- _Stored entries_:
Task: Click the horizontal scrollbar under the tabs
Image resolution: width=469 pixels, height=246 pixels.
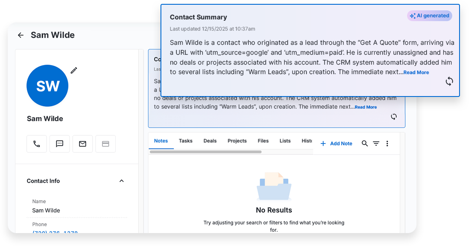Action: point(206,152)
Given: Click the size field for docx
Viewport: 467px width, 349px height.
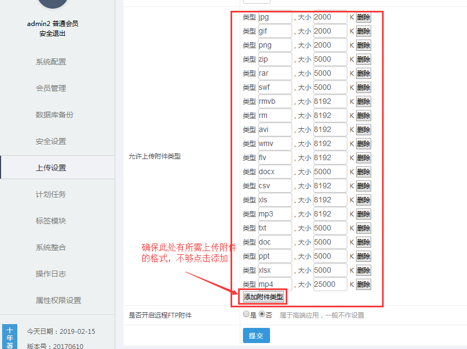Looking at the screenshot, I should point(330,172).
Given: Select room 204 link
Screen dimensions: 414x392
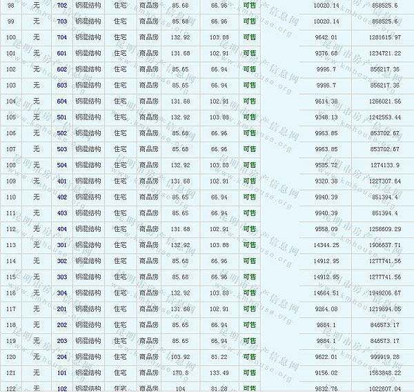Looking at the screenshot, I should tap(62, 357).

- _Assignment_:
Take every line from the data that contains the word "Given".

- _Task result_:
Given: Click the size field for docx
Given: Select room 204 link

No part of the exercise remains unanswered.